WHAT THIS TASK INVOLVES
Restate word for word the lines of the records below, starting at the line that contains "The height and width of the screenshot is (550, 550)." and ending at the line that contains "Image resolution: width=1400 pixels, height=692", with both of those lines included and nothing else.

◆ ◆ ◆ ◆ ◆

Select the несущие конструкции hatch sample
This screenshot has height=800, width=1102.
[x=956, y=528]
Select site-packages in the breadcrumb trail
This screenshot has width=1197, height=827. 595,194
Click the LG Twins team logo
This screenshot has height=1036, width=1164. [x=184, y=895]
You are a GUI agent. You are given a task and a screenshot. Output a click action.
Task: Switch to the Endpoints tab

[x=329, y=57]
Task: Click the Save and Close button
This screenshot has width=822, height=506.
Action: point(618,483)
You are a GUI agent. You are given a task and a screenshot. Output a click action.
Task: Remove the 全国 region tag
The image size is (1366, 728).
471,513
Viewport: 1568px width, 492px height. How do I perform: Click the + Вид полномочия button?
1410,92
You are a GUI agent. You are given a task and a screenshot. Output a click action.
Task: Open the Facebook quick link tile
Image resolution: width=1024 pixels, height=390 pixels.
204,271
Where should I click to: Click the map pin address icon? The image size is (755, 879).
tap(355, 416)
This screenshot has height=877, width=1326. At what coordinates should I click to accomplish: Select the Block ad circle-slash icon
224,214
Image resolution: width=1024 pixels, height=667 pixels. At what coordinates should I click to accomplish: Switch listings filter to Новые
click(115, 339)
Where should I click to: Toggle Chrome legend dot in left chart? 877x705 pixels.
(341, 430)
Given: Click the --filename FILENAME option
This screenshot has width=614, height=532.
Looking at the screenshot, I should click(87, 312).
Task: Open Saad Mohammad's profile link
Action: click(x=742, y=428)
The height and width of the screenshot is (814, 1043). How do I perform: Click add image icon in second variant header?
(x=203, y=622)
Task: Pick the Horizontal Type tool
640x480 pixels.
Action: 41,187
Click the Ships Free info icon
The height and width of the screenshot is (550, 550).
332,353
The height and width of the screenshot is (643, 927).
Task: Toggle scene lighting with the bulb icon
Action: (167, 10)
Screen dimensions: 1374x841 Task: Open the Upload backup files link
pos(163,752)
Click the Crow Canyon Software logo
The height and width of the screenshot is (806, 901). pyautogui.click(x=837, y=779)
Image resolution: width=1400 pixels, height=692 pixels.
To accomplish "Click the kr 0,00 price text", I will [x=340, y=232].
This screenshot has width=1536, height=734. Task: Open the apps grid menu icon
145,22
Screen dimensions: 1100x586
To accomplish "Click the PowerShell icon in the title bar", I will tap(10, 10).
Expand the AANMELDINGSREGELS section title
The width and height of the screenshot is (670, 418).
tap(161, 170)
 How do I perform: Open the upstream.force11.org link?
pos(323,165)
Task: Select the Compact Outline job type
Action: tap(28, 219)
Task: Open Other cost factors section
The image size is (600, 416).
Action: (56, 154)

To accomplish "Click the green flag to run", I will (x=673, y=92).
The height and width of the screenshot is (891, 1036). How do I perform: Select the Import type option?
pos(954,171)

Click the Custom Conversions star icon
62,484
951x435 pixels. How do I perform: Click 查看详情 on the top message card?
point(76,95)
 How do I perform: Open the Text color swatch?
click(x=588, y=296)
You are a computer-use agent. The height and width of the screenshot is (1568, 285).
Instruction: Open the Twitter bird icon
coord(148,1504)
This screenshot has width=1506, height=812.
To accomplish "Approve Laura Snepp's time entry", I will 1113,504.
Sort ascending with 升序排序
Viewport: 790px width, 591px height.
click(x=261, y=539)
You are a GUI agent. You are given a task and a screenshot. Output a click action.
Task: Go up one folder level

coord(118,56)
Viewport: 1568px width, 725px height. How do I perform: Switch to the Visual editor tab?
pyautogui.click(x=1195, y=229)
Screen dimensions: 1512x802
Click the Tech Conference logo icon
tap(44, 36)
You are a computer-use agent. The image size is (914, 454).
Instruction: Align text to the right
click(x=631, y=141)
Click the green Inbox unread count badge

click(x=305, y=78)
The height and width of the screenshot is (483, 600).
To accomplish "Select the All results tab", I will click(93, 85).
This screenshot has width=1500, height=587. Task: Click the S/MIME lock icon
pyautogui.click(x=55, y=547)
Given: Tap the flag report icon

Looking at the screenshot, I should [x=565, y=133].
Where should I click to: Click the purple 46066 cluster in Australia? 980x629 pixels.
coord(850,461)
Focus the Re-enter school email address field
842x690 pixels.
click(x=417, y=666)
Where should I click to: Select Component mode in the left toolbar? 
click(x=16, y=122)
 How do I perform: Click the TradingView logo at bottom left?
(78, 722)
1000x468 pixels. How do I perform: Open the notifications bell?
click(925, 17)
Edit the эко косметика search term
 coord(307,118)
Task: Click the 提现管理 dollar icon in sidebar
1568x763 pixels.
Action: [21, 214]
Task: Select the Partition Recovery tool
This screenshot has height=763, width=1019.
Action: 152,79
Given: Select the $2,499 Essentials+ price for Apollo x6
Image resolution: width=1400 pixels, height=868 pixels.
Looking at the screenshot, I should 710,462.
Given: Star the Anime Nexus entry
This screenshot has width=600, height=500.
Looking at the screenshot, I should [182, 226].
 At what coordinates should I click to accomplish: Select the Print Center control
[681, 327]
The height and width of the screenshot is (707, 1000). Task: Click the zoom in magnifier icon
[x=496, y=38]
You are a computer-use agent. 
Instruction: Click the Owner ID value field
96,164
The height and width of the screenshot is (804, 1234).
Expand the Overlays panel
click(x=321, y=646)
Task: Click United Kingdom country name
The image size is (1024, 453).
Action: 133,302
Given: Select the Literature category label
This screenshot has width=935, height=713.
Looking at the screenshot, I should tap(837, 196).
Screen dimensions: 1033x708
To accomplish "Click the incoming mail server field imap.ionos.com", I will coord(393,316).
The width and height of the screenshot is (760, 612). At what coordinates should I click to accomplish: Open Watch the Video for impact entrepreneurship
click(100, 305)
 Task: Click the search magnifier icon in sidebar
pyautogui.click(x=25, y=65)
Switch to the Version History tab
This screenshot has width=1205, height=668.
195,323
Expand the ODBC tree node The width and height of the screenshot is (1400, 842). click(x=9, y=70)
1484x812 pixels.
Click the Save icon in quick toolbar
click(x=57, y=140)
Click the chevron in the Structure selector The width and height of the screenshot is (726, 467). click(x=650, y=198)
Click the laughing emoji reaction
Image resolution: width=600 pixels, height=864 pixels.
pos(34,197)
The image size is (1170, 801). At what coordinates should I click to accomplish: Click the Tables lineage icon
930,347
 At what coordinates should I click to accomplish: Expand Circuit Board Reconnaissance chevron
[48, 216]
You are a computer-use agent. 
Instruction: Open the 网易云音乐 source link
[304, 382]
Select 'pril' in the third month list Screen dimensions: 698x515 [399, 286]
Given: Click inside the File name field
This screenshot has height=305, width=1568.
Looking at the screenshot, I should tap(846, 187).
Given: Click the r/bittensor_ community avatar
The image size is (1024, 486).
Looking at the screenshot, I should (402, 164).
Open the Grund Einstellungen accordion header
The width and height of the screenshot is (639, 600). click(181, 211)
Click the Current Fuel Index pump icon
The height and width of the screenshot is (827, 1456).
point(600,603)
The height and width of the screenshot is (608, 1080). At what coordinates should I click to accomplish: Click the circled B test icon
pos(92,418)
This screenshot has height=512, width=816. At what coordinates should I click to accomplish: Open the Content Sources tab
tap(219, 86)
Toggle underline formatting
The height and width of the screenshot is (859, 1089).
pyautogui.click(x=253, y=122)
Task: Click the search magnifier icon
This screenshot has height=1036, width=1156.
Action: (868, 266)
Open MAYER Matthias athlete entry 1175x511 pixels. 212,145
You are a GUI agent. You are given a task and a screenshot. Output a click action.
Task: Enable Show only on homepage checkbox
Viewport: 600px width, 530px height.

◆ ◆ ◆ ◆ ◆

RESPONSE AREA
The height and width of the screenshot is (550, 550).
332,353
The height and width of the screenshot is (643, 927).
Task: Toggle scene lighting with the bulb icon
Action: (167, 10)
Screen dimensions: 1374x841 Task: Open the Upload backup files link
pos(163,752)
Click the Crow Canyon Software logo
The height and width of the screenshot is (806, 901). pyautogui.click(x=837, y=779)
Image resolution: width=1400 pixels, height=692 pixels.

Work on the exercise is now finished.